How to design the next 700 optimizing compilers
Host
Jonathan Ragan-Kelley
CSAIL
Massively parallel hardware combined with carefully optimized software has enabled the deep learning revolution. To deliver the efficiency and performance demanded by the next generations of AI applications a zoo of highly specialized hardware devices has developed. Writing software for these devices is highly complex and only the largest companies are able to make massive investments in such short-lived software that currently has to be rewritten and re-optimized for each new generation of hardware devices.
Current automatic optimizing compilers that turn high-level programs into low-level code often deliver disappointing performance. They disappoint by failing to exploit the increasingly specialized hardware features, but they equally disappoint by failing to perform crucial high-level optimizations in many important, but less mainstream, application domains.
In this talk, I will present our approach for designing the next generation of optimizing compilers. These compilers systematically optimize domain-specific applications for a diverse set of specialized hardware. They support a wide range of optimization use-cases ranging from using automatic and AI-driven design space exploration techniques to precise control of optimizations by performance engineers, and gradual combinations of automation and control. Key to our design is that we embrace extensibility and composability of both computations and optimizations. Computations are represented by a pattern-based intermediate representation. Fundamental building blocks are flexible generic patterns. This intermediate representation is easily extensible with domain- and hardware-specific patterns. Optimizations are composed of simple rewrite-rules either in a purposely built strategy language that allows to precise control of optimization strategies, or in a semi-automatic technique using equality saturation. The compiler is easily extensible with domain- and hardware-specific optimization strategies and experts are allowed to control the optimization process to various degrees.
I aim to demonstrate that this generic and flexible design achieves high-performance, comparable to existing domain-specific compilers on existing massively parallel hardware, and show exciting future research directions that open up from our approach.
Bio:
Michel Steuwer (michel.steuwer.info) is a Lecturer in Compilers and Runtime Systems at University of Edinburgh. His research aims to drastically simplify the programming of complex parallel hardware devices while achieving unprecedented performance and efficiency. With Lift, and its successors RISE and ELEVATE (presented in this talk) he is pioneering research into compiler designs of performance portable programming languages, allowing software to be written once in a high-level language and optimized for best performance on a diverse set of hardware devices. Michel's work has been recognized by the academic community with best paper awards, a SIGPLAN research highlight, and an upcoming CACM research highlight. His work has directly influenced domain-specific compiler design in industry such as the recent MLIR compiler framework.
Current automatic optimizing compilers that turn high-level programs into low-level code often deliver disappointing performance. They disappoint by failing to exploit the increasingly specialized hardware features, but they equally disappoint by failing to perform crucial high-level optimizations in many important, but less mainstream, application domains.

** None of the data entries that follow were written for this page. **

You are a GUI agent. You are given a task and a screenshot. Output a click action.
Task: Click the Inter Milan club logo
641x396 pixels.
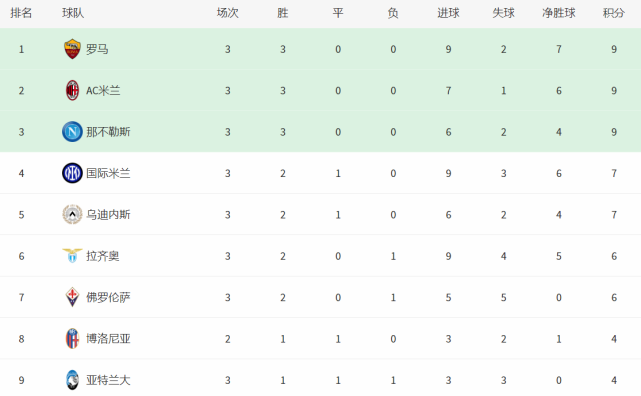72,173
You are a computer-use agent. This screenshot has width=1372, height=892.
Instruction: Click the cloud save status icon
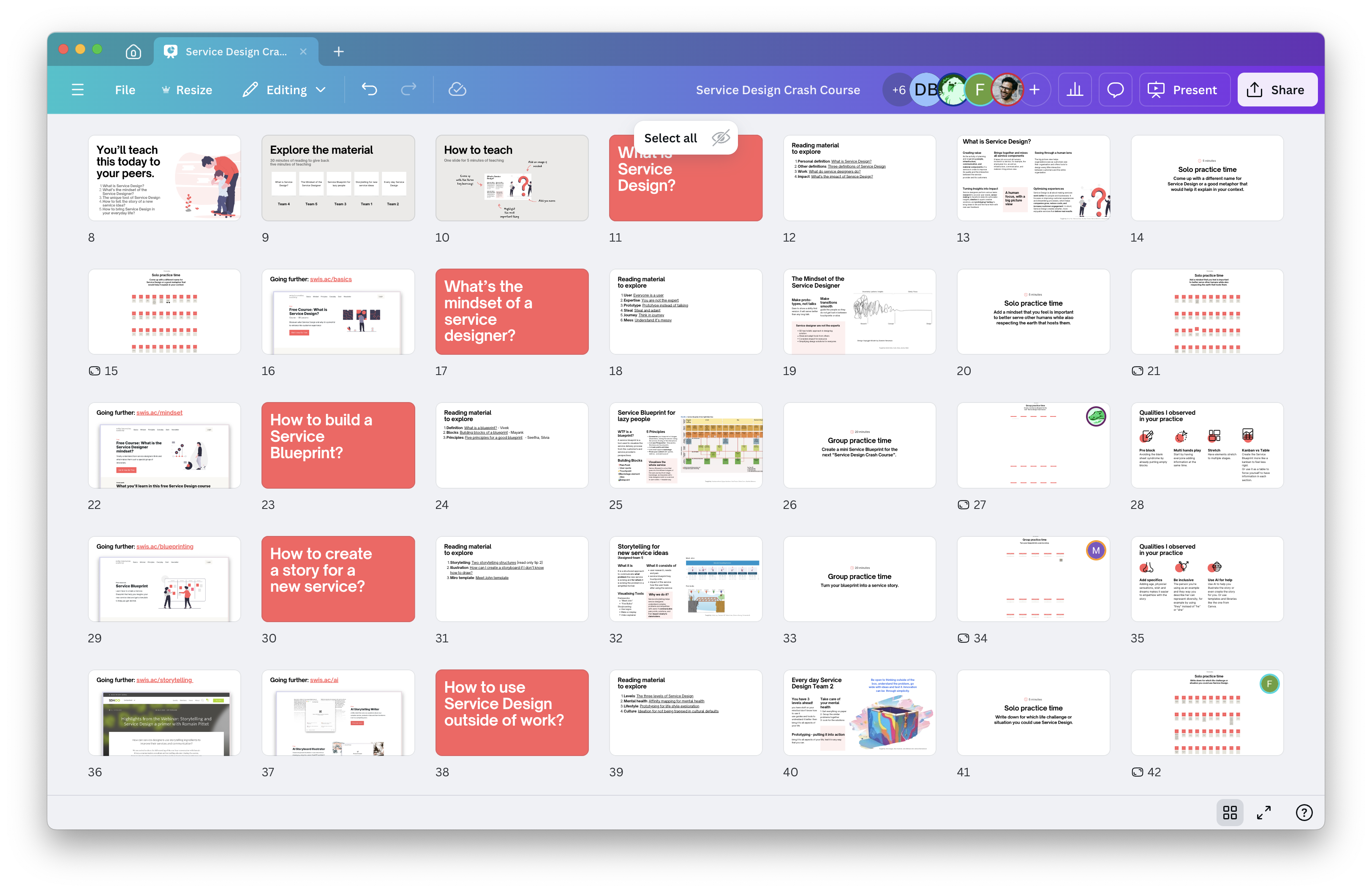point(457,89)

In this talk, I will present our approach for designing the next generation of optimizing compilers. These compilers systematically optimize domain-specific applications for a diverse set of specialized hardware. They support a wide range of optimization use-cases ranging from using automatic and AI-driven design space exploration techniques to precise control of optimizations by performance engineers, and gradual combinations of automation and control. Key to our design is that we embrace extensibility and composability of both computations and optimizations. Computations are represented by a pattern-based intermediate representation. Fundamental building blocks are flexible generic patterns. This intermediate representation is easily extensible with domain- and hardware-specific patterns. Optimizations are composed of simple rewrite-rules either in a purposely built strategy language that allows to precise control of optimization strategies, or in a semi-automatic technique using equality saturation. The compiler is easily extensible with domain- and hardware-specific optimization strategies and experts are allowed to control the optimization process to various degrees.
I aim to demonstrate that this generic and flexible design achieves high-performance, comparable to existing domain-specific compilers on existing massively parallel hardware, and show exciting future research directions that open up from our approach.
Bio:
Michel Steuwer (michel.steuwer.info) is a Lecturer in Compilers and Runtime Systems at University of Edinburgh. His research aims to drastically simplify the programming of complex parallel hardware devices while achieving unprecedented performance and efficiency. With Lift, and its successors RISE and ELEVATE (presented in this talk) he is pioneering research into compiler designs of performance portable programming languages, allowing software to be written once in a high-level language and optimized for best performance on a diverse set of hardware devices. Michel's work has been recognized by the academic community with best paper awards, a SIGPLAN research highlight, and an upcoming CACM research highlight. His work has directly influenced domain-specific compiler design in industry such as the recent MLIR compiler framework.